SHORT PROBLEM » Rewrite the entries from the start through the line that contains "Action: 567,15", replacing "screenshot" with "screen capture" and keeping everything else the same. Leave the pictures out of your answer.

DATA RECORDS »
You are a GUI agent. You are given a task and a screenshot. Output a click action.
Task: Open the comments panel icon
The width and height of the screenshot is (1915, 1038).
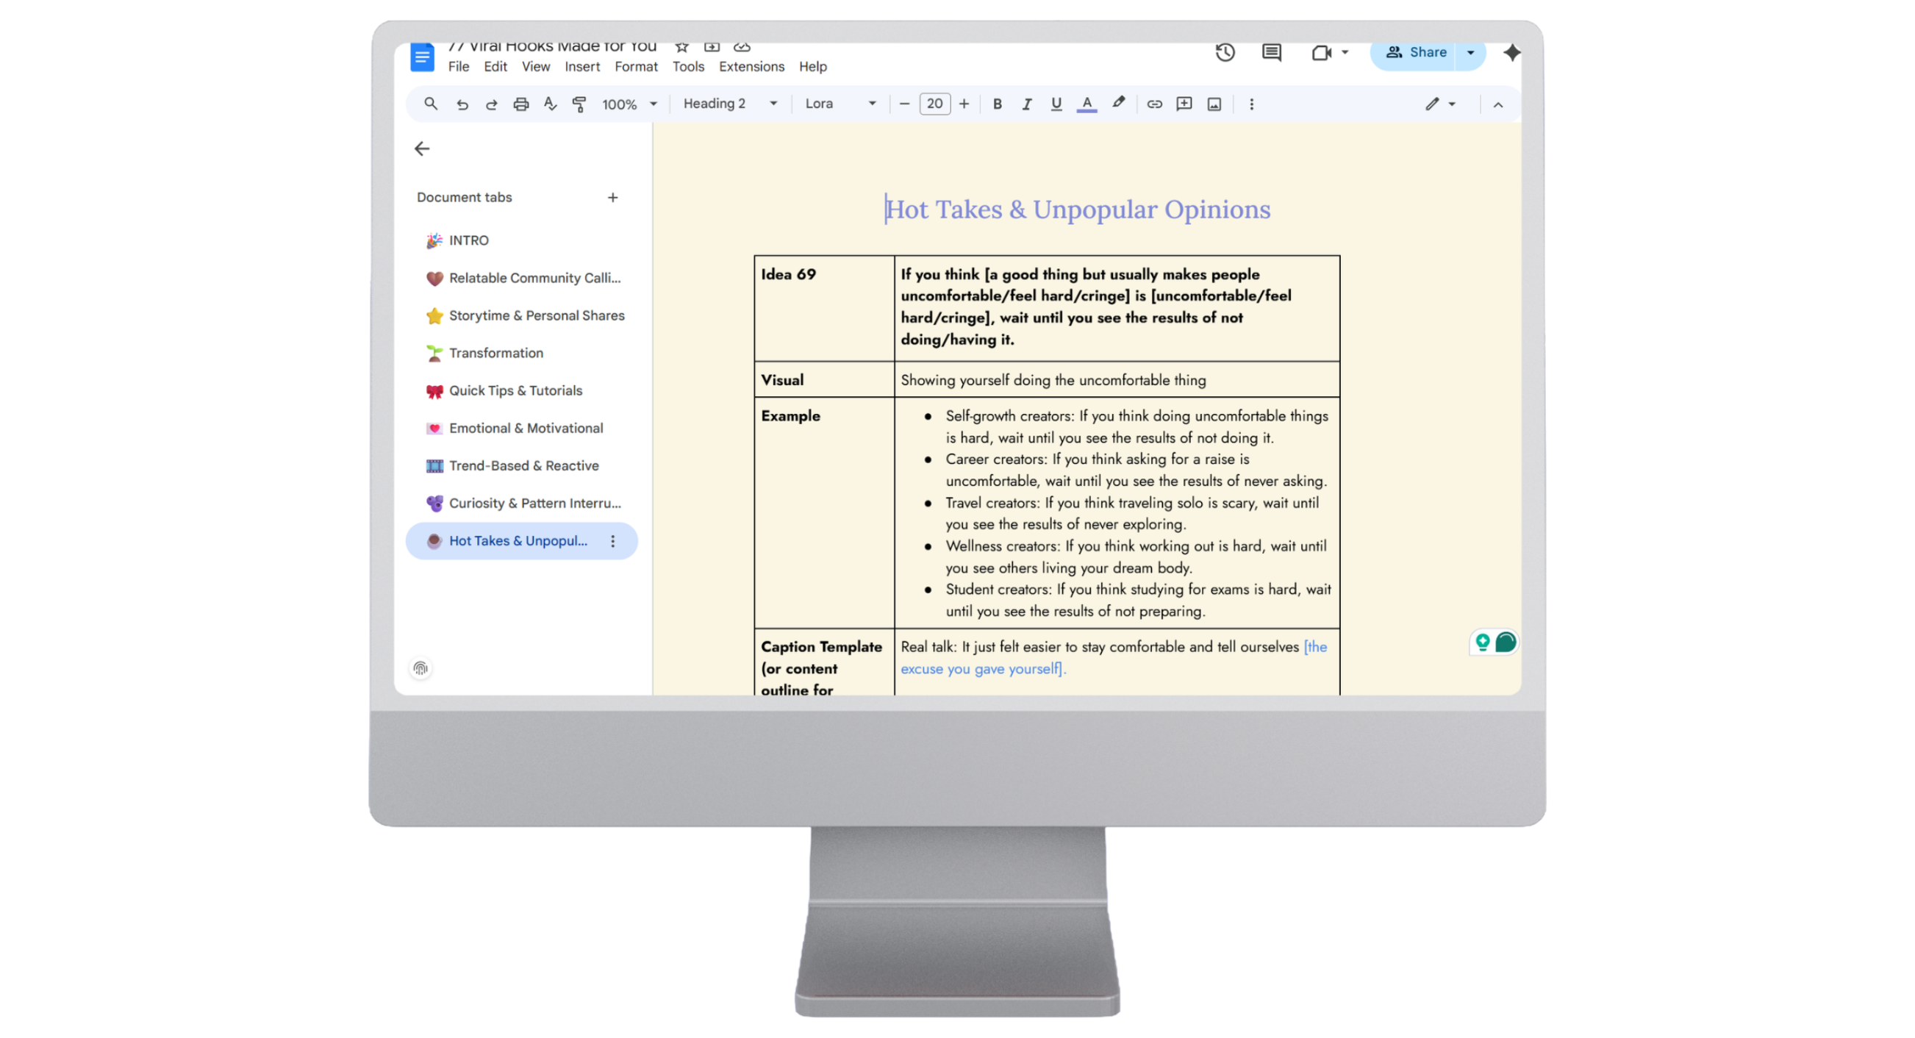pos(1271,52)
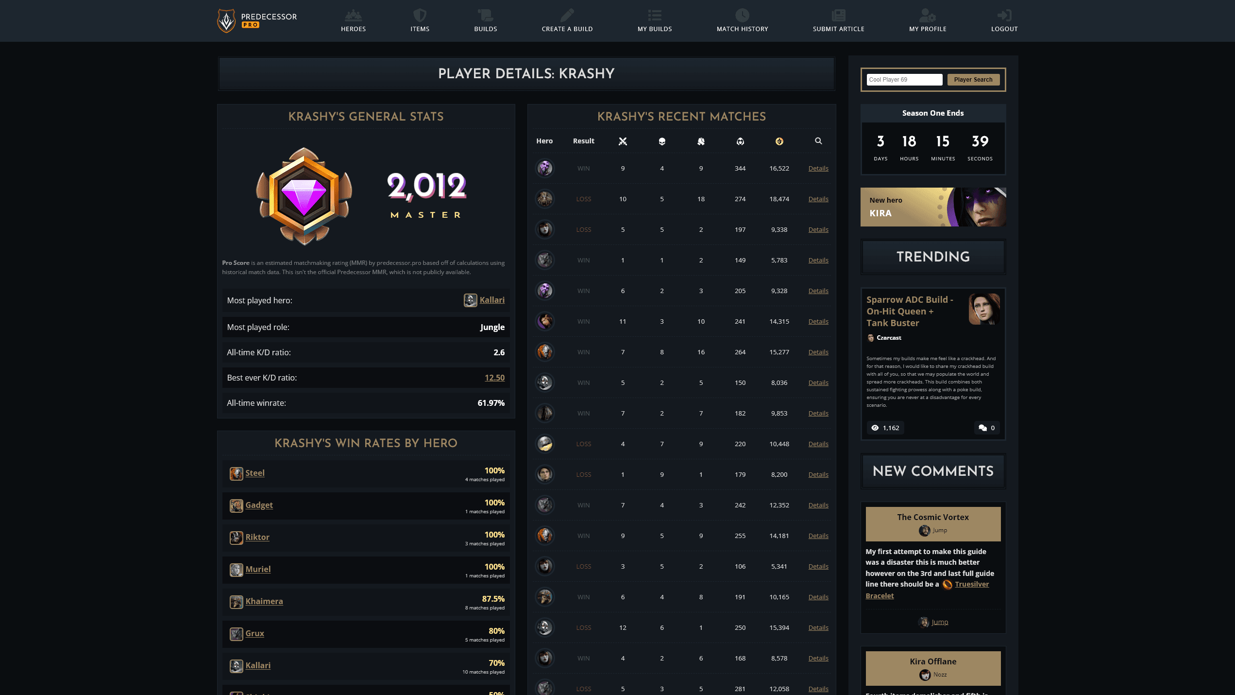1235x695 pixels.
Task: Click the Create a Build pencil icon
Action: 567,15
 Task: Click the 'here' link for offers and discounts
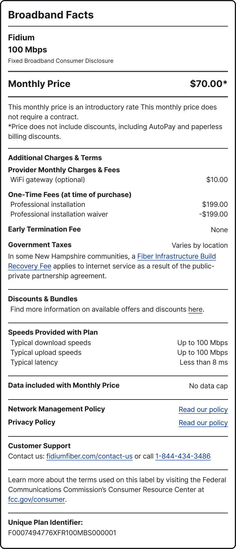tap(195, 309)
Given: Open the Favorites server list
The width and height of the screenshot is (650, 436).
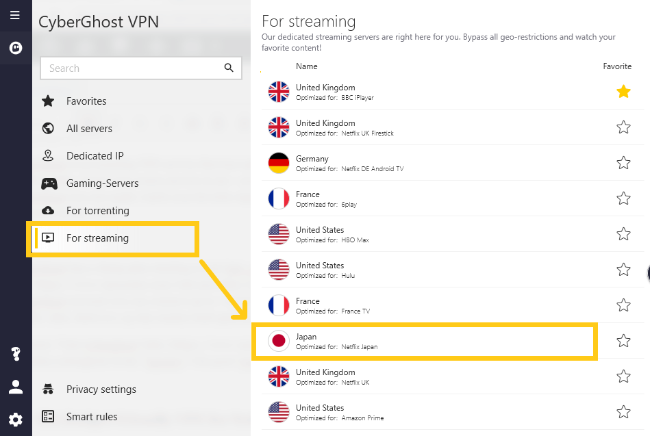Looking at the screenshot, I should pos(86,101).
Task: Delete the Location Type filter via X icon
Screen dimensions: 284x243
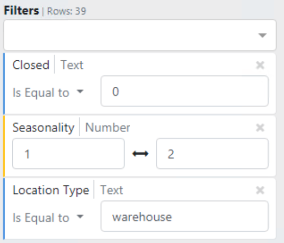Action: (x=260, y=190)

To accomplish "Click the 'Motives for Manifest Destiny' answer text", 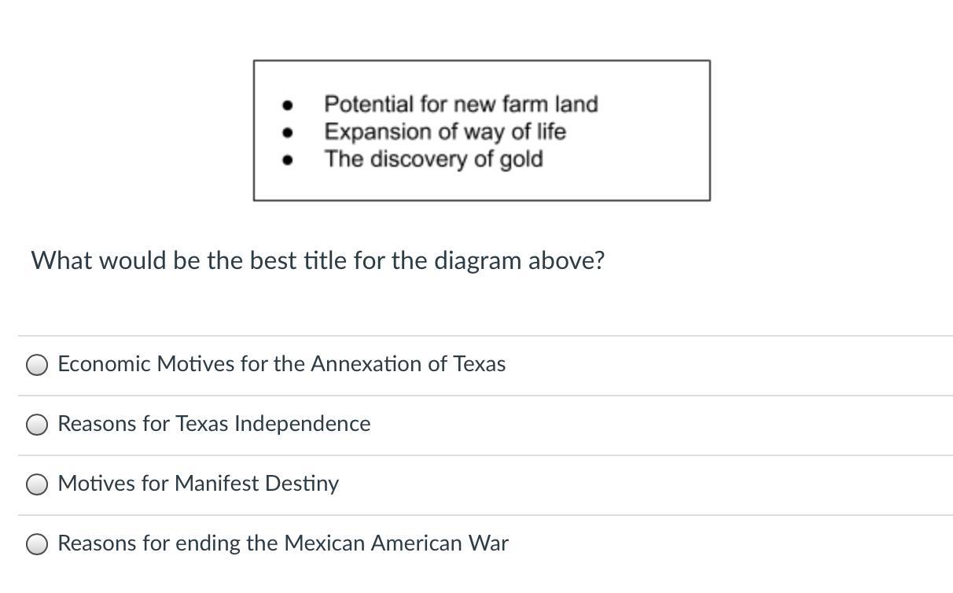I will pos(198,484).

RESPONSE FOR THIS EXERCISE »
You are a GUI agent. You are given a task and a screen capture. Output a click action.
Task: Open the comments panel icon
The width and height of the screen capture is (1915, 1038).
pos(1271,52)
1235x695 pixels.
Task: Click the Create a Build pencil icon
Action: 567,15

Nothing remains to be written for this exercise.